Last Updated: January 22, 2024
Authorization to Use and Disclose Protected Health Information
The privacy of your protected health information is important to us. Your “protected health information” (“PHI”) is defined under the Health Insurance Portability and Accountability Act, as amended, (“HIPAA”). To protect your PHI, we will follow federal and state privacy laws, including HIPAA. We refer to all of these laws as the “Privacy Rules.” We will use your PHI in accordance with our Notice of Privacy Practices.
I authorize HLTHX MSO LLC (“Company”) and its affiliates to contact me by automated Short Messaging Service (“SMS“) text message. I understand that message/data rates may apply to messages sent by Company or its affiliates under my cell phone plan. I understand it is my responsibility to update my mobile phone number that is listed with [Company] and its affiliates.
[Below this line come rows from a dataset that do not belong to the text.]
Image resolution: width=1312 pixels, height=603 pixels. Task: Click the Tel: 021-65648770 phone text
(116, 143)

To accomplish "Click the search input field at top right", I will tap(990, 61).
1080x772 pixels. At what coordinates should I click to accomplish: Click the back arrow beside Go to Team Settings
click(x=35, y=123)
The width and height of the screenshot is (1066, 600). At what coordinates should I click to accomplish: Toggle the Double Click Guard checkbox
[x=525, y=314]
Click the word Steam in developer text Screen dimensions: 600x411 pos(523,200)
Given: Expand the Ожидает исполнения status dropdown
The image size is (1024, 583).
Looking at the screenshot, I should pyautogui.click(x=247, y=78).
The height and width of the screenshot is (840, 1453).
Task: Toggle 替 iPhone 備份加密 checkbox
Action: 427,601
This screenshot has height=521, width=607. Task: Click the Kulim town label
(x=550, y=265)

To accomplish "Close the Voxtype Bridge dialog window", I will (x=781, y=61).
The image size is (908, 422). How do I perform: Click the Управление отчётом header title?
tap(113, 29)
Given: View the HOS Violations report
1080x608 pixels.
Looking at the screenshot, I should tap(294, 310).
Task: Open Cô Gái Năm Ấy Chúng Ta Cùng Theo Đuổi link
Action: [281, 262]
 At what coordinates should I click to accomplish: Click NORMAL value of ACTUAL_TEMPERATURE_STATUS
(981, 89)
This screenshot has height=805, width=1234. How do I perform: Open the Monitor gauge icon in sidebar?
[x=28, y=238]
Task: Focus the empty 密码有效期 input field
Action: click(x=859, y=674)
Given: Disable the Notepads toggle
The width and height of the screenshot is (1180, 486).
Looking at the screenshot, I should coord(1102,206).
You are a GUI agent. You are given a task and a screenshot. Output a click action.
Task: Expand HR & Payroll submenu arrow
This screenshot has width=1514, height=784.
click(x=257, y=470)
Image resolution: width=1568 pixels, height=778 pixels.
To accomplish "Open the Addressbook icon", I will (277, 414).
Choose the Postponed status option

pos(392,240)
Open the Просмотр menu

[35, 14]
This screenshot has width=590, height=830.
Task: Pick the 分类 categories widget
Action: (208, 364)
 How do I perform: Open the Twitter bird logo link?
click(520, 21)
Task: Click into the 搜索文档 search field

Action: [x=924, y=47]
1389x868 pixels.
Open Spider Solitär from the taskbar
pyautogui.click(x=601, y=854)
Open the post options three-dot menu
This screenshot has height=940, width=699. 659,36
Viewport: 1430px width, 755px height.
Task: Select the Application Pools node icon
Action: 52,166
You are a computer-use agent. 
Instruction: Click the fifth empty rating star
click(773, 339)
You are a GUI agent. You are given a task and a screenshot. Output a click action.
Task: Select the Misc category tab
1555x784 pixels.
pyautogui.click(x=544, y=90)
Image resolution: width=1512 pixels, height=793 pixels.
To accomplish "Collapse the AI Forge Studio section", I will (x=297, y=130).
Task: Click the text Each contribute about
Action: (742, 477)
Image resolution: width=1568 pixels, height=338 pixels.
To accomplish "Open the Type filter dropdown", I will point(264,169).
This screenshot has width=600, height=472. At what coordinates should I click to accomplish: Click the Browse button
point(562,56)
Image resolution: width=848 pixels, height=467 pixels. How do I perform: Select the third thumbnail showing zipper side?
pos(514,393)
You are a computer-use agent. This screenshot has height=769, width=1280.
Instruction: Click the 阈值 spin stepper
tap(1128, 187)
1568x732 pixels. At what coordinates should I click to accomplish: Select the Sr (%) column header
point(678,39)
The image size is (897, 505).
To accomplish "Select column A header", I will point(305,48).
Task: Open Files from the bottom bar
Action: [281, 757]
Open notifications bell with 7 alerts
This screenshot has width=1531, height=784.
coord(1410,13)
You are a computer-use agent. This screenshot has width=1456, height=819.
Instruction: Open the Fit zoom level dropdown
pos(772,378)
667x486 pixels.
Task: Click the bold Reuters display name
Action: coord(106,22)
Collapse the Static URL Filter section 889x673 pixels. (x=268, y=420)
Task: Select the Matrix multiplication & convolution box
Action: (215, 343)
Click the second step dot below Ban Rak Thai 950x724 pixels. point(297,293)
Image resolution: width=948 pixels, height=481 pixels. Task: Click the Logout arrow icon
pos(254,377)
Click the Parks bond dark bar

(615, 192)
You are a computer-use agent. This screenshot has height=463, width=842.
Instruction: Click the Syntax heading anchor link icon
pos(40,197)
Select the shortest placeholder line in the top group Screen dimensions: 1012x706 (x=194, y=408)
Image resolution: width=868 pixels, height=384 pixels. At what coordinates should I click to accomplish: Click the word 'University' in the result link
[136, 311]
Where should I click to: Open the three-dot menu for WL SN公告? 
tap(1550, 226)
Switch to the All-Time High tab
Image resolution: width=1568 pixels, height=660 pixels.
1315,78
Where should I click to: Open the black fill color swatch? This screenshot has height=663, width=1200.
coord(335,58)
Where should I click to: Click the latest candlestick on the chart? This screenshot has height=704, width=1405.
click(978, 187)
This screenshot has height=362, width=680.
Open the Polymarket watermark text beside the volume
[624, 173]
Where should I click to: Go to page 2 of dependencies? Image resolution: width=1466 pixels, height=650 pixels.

I know that I am under no obligation to authorize Company or its affiliates to send me text messages. I may opt-out of receiving these communications at any time by calling the Service Desk @ 312-535-9848, or by responding STOP to 312-535-9848. Please allow 2-3 business days for processing.
I understand that text messaging is not a secure format of communication. There is some risk that individually identifiable health information or other sensitive or confidential information contained in such text may be misdirected, disclosed to or intercepted by unauthorized third parties.
Information included in text messages may include your first name, date/time of appointments, name of physician, and physician phone number, or other pertinent information.
By signing below, I indicate I am the primary user for the mobile phone number listed above, I accept the risk explained above and consent to receive text messages via automated technology from [Company] and its affiliates to the phone number(s) that I have provided.